A livello più ampio, istituzioni come il Royal Botanic Gardens, Kew o il Jardin des Plantes conservano significative collezioni di specie aromatiche mediterranee, contribuendo alla ricerca scientifica sulla biodiversità e sulle applicazioni farmaceutiche, cosmetiche e profumiere delle piante del genere Lavandula. 

Nel cuore pulsante della capitale britannica esiste questo angolo dove la frenesia urbana si ferma, lasciando spazio ai profumi della Provenza e del Mediterraneo. Con l’arrivo dei mesi estivi, i celebri Royal Botanic Gardens di Kew si preparano a offrire uno dei loro spettacoli visivi più affascinanti: la fioritura dell’English lavender (Lavandula angustifolia).
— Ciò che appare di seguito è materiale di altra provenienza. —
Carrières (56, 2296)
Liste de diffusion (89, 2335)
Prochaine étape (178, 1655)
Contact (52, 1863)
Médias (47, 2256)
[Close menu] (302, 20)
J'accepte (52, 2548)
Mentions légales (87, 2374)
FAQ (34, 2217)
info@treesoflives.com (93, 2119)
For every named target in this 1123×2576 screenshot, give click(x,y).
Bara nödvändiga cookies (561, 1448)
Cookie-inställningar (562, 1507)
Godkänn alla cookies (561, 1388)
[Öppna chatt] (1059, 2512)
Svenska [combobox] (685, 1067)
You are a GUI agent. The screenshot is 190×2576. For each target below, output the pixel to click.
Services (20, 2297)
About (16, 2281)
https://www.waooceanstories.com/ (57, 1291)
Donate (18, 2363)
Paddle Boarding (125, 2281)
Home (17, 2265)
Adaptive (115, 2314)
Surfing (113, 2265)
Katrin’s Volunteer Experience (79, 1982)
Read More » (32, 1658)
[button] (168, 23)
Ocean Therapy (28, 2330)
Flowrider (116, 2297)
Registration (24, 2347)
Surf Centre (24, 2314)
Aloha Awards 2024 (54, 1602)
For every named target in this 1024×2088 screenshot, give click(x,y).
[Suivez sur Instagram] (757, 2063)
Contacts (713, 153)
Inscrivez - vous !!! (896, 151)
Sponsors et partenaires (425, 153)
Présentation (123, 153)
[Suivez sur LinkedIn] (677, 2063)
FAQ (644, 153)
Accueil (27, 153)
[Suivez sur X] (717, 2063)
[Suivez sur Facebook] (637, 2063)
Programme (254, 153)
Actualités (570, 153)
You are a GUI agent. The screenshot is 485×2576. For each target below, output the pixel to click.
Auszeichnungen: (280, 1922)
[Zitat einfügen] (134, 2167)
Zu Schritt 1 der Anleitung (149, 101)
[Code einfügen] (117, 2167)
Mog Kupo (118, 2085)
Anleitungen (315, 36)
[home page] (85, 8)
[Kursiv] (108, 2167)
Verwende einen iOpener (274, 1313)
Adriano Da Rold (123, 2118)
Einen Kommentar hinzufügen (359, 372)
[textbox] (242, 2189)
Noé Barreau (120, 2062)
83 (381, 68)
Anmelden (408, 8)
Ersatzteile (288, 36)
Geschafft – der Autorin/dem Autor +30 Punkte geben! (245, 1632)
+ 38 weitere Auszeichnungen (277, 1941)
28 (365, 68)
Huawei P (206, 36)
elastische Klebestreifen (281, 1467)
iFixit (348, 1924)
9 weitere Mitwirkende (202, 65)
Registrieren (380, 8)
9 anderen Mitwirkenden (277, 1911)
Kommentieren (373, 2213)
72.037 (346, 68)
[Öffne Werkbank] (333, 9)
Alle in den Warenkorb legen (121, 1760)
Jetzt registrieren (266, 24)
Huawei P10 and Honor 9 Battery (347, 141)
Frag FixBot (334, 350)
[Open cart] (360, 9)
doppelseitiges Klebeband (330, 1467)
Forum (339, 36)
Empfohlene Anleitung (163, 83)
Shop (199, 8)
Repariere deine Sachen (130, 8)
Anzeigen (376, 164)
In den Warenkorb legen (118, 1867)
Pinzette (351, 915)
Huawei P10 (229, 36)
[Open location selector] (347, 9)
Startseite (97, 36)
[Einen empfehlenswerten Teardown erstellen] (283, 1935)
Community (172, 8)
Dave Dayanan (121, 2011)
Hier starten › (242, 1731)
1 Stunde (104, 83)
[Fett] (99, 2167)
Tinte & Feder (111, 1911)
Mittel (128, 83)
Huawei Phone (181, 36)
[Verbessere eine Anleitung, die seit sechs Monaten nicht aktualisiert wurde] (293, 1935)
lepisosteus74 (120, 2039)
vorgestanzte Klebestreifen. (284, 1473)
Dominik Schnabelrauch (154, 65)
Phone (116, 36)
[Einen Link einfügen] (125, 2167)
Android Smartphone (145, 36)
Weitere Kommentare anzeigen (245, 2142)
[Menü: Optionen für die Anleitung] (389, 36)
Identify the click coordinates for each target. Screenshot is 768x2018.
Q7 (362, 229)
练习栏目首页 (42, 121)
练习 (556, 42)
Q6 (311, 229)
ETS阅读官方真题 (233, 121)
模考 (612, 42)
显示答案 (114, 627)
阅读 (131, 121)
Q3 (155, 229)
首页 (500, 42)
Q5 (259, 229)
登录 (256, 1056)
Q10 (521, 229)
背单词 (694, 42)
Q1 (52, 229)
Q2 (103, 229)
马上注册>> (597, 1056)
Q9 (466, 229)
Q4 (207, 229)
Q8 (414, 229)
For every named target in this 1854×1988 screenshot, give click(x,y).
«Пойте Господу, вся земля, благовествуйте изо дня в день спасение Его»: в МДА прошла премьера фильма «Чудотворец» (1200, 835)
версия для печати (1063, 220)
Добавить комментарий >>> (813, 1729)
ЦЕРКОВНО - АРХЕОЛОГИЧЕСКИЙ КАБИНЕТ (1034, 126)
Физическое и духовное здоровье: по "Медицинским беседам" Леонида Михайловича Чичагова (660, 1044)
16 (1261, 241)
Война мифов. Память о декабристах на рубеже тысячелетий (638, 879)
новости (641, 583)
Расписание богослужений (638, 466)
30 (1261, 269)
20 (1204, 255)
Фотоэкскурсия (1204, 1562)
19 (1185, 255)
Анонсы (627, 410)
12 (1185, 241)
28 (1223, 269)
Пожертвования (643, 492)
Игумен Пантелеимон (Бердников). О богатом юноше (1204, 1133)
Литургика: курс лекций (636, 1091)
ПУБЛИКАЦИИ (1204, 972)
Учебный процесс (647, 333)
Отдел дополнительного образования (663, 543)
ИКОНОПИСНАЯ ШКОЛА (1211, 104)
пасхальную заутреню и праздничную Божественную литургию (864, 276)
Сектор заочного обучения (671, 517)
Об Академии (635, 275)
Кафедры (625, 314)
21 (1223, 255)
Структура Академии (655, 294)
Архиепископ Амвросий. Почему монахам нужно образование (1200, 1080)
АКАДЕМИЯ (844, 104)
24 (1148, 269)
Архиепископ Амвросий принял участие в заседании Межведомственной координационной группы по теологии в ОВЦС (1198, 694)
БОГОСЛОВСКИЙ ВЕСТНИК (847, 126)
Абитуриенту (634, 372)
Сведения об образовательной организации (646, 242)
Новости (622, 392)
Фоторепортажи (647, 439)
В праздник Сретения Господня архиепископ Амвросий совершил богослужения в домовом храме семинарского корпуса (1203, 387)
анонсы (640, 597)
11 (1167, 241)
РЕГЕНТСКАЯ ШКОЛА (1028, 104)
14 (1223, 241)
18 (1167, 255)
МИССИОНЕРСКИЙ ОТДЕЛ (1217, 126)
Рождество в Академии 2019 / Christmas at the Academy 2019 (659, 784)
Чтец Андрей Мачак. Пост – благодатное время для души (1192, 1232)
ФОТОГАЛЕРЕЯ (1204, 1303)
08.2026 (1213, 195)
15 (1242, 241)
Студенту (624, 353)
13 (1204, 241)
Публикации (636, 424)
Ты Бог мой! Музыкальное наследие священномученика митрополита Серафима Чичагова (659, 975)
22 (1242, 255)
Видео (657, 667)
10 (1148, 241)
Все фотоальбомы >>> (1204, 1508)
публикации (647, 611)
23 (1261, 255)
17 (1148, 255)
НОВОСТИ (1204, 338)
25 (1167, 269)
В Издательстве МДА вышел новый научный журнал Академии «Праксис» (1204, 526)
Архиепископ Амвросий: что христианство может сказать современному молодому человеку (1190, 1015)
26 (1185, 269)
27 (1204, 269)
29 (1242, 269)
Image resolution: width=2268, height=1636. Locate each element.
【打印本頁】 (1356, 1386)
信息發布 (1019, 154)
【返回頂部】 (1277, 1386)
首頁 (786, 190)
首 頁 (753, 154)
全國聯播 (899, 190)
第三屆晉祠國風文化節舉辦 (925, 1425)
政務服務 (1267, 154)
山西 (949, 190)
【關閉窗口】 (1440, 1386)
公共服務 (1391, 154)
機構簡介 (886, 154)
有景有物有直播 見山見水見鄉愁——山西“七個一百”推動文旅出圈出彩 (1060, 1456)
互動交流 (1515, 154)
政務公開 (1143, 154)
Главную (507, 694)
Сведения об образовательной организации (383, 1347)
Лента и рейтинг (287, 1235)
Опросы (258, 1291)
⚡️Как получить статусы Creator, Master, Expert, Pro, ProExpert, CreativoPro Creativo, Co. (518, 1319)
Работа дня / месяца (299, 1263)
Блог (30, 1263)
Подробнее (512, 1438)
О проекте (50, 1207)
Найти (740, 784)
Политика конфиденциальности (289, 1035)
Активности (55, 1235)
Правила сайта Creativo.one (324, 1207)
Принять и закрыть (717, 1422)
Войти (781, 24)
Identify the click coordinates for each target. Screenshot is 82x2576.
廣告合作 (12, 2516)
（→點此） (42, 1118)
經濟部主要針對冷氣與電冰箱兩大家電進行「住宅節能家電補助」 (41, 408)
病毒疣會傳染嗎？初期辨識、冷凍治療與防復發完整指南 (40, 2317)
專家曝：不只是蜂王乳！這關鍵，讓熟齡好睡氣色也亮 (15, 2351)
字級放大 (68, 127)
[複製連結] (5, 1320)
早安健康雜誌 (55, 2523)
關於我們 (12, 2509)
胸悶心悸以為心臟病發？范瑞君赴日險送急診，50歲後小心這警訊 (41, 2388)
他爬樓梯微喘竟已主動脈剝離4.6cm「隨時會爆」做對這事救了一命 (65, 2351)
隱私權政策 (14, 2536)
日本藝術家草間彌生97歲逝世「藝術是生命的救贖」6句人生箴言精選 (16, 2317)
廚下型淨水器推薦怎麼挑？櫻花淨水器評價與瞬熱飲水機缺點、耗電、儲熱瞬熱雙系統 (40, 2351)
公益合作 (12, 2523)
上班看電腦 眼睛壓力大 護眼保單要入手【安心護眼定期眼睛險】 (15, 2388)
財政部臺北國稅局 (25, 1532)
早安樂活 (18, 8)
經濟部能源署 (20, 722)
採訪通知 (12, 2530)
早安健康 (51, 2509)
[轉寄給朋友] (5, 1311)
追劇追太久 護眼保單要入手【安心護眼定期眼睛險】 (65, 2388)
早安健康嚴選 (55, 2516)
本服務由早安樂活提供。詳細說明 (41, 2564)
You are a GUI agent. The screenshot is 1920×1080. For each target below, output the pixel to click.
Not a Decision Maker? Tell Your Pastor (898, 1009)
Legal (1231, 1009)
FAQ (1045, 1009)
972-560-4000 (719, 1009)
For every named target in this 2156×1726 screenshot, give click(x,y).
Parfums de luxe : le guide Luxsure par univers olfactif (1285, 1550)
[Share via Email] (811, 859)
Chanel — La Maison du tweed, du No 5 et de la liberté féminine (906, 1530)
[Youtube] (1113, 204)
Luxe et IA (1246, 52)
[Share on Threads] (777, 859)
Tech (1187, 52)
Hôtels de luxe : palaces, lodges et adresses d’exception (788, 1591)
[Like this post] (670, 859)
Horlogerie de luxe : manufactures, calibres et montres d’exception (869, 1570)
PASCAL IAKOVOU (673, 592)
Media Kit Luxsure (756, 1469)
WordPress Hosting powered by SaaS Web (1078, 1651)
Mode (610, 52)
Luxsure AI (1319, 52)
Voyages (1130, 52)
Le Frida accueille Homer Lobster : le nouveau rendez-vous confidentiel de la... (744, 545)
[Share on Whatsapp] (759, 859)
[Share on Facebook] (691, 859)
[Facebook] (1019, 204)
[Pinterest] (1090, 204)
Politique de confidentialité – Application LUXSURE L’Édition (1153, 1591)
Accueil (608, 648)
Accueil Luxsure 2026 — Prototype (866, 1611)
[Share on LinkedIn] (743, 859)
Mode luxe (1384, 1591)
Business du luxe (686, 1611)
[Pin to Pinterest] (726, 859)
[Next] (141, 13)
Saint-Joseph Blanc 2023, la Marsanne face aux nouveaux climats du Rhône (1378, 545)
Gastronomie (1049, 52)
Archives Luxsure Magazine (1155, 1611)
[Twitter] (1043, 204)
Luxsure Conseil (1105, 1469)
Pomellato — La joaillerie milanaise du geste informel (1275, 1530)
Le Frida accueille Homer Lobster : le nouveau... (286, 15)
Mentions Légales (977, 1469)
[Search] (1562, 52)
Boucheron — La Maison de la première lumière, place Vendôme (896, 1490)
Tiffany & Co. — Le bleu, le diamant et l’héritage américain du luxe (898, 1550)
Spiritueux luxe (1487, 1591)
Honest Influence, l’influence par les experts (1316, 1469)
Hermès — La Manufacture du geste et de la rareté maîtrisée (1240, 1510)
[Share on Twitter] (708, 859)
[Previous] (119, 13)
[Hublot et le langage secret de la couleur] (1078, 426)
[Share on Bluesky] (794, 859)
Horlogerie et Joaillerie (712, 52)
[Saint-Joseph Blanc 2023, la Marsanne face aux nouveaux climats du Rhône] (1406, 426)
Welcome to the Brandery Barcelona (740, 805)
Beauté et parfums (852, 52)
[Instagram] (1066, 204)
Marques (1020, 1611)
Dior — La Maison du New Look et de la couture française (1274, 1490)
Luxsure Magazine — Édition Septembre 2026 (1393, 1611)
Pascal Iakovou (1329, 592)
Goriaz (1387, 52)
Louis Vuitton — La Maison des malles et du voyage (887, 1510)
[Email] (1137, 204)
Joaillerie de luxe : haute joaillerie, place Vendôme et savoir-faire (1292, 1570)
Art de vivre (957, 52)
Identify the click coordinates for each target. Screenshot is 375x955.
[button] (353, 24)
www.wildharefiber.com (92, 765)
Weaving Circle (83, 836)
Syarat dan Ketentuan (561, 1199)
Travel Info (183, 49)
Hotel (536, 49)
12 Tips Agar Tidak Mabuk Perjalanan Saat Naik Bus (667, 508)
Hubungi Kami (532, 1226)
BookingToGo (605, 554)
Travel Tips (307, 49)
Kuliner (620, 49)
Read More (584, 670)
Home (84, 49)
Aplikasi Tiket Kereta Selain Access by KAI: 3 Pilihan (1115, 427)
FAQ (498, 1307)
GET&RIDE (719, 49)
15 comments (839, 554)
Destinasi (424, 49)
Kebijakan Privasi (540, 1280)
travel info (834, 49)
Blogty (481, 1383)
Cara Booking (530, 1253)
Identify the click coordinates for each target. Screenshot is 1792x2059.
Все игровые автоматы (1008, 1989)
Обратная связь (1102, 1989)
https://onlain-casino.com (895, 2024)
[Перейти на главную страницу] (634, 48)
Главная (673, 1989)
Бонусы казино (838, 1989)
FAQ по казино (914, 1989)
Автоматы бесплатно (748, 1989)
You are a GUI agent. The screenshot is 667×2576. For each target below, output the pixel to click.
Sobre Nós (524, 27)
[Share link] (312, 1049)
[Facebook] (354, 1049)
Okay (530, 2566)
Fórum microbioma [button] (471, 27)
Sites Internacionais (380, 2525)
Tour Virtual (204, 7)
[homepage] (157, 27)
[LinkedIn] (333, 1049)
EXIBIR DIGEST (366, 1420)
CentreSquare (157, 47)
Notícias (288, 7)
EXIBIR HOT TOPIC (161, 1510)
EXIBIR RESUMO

Nota in tutto il mondo per le sue straordinarie proprietà rilassanti e l’impiego nell’alta profumeria, questa pianta aromatica diventa l’assoluta protagonista delle aree più soleggiate del parco. Sebbene i Kew Gardens siano universalmente famosi per le loro avveniristiche serre vittoriane e gli alberi monumentali, le collezioni all’aperto riservano sorprese straordinarie. Passeggiando tra i sentieri dedicati alla flora mediterranea, i visitatori vengono avvolti da una nuvola violacea di profumi intensi. Non si tratta solo di estetica: per gli esperti botanici di Kew, ogni arbusto rappresenta un tassello fondamentale per lo studio della biodiversità e della conservazione delle specie officinali.

 

Fiori di lavanda

Color di pastello è il suo fiore;

sorprende il sommesso fruscio

dell’esile stelo.

Si muove flessuoso nell’aria,

accarezza il cielo di azzurro dipinto

e cerca del sole il vitale tepore.

Di pesante salsedine

dal mare riceve brillanti cristalli;

nel giardino di lieve collina,

nel prato su montagna arroccato,

con forza e tenacia,

la neve sostiene.

La spiga lunga, svettante,

con concavi calici

ed erette corolle,

si allunga al cielo volgendo.

Abbraccia e sovrasta,

come attento custode,

salvie e nepete.

Triste dispensa il bene più grande:

l’essenza sua dolce, foriera di vita,

sospinta dal vento che il sole sublima.